### Given request
Convert every line of the listing below into a JSON list of strings, one string per line, skipping blank lines. Leave the pictures out.

(begin)

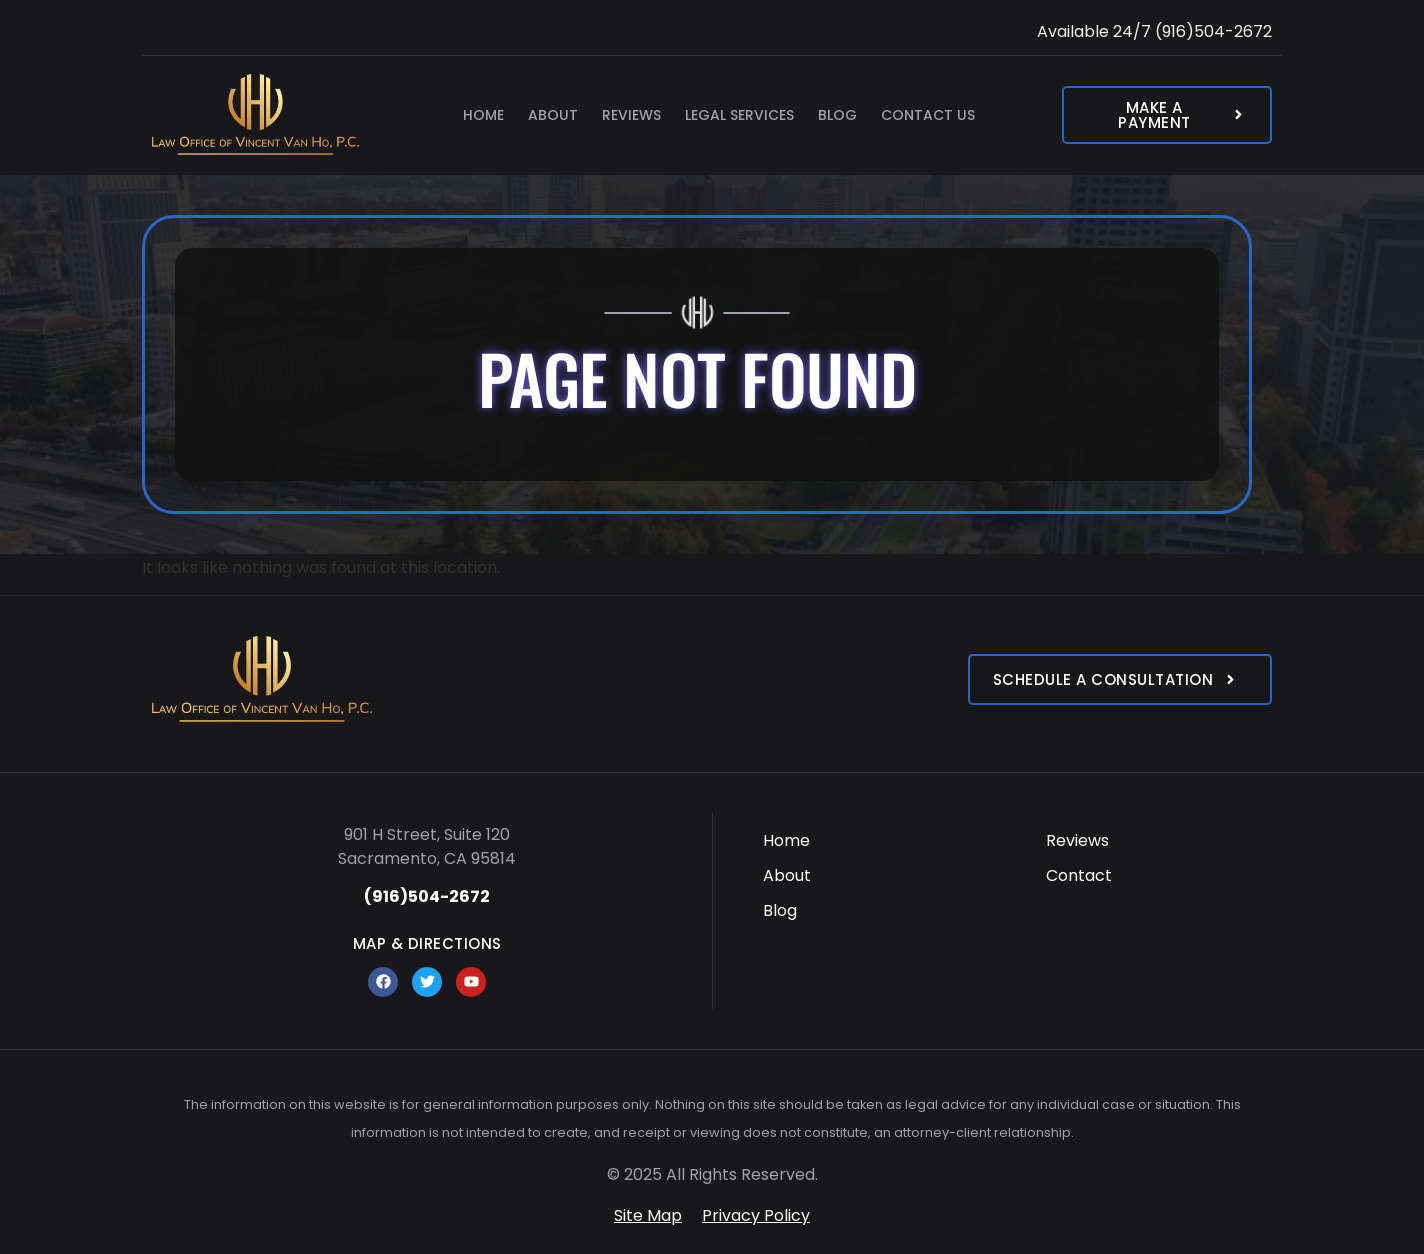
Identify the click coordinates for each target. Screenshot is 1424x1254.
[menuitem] (876, 840)
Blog (837, 115)
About (553, 115)
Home (483, 115)
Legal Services (739, 115)
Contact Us (928, 115)
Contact (1079, 875)
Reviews (631, 115)
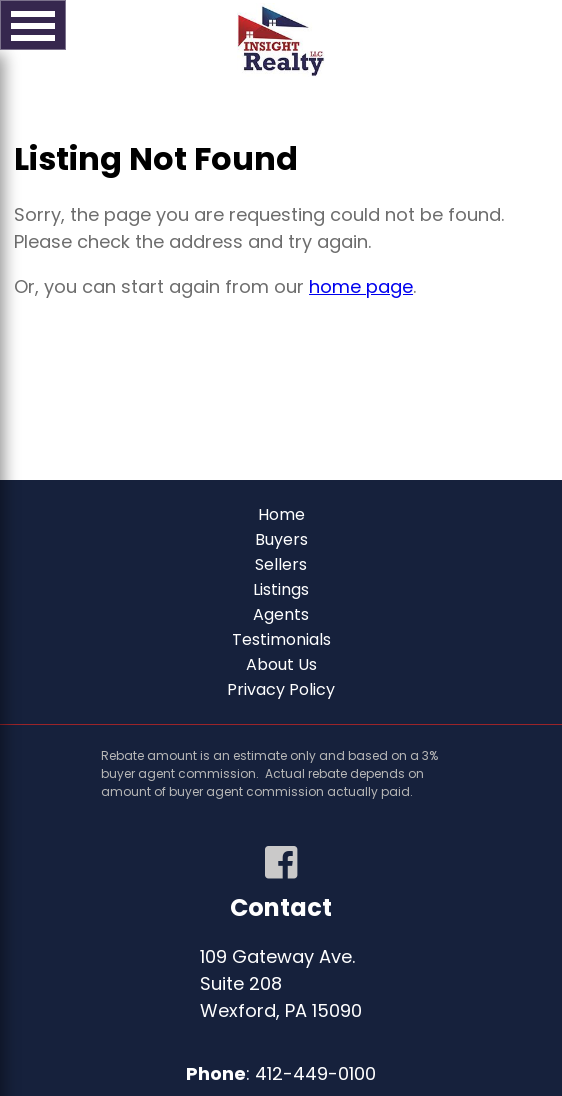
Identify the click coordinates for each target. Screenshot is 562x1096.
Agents (281, 614)
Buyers (281, 539)
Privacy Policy (281, 689)
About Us (281, 664)
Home (281, 514)
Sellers (281, 564)
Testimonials (281, 639)
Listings (281, 589)
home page (361, 286)
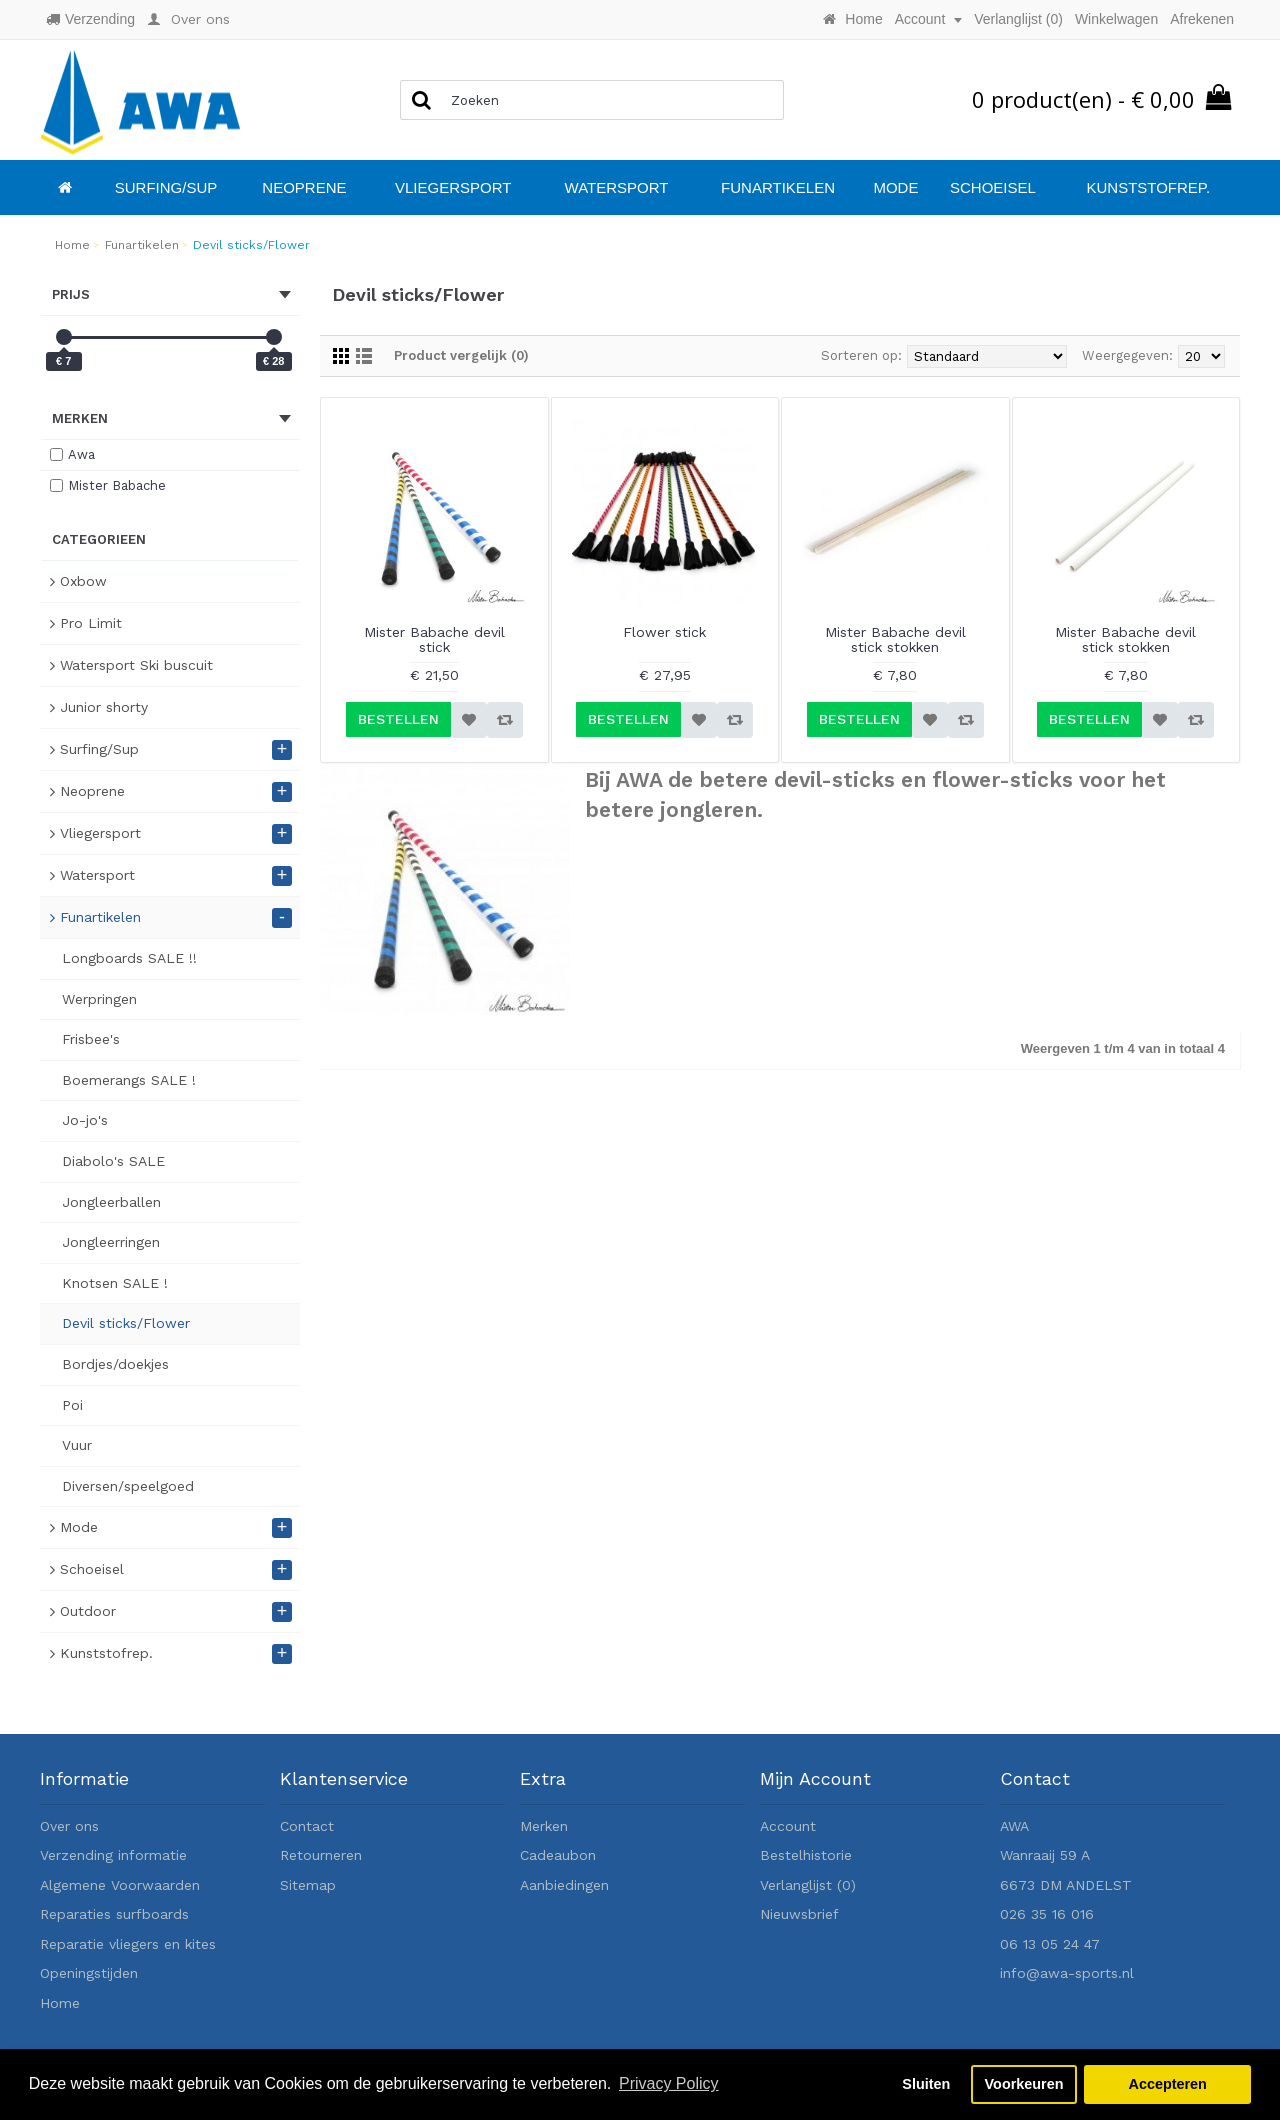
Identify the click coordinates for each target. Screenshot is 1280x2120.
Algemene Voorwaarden (120, 1885)
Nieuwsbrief (799, 1914)
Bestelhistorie (806, 1855)
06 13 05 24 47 (1050, 1944)
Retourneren (321, 1855)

(end)

### Full answer
[
  "Identify the click coordinates for each target. Screenshot is 1424x1254.",
  "[menuitem] (876, 840)",
  "Blog (837, 115)",
  "About (553, 115)",
  "Home (483, 115)",
  "Legal Services (739, 115)",
  "Contact Us (928, 115)",
  "Contact (1079, 875)",
  "Reviews (631, 115)",
  "Identify the click coordinates for each target. Screenshot is 562x1096.",
  "Agents (281, 614)",
  "Buyers (281, 539)",
  "Privacy Policy (281, 689)",
  "About Us (281, 664)",
  "Home (281, 514)",
  "Sellers (281, 564)",
  "Testimonials (281, 639)",
  "Listings (281, 589)",
  "home page (361, 286)",
  "Identify the click coordinates for each target. Screenshot is 1280x2120.",
  "Algemene Voorwaarden (120, 1885)",
  "Nieuwsbrief (799, 1914)",
  "Bestelhistorie (806, 1855)",
  "06 13 05 24 47 (1050, 1944)",
  "Retourneren (321, 1855)"
]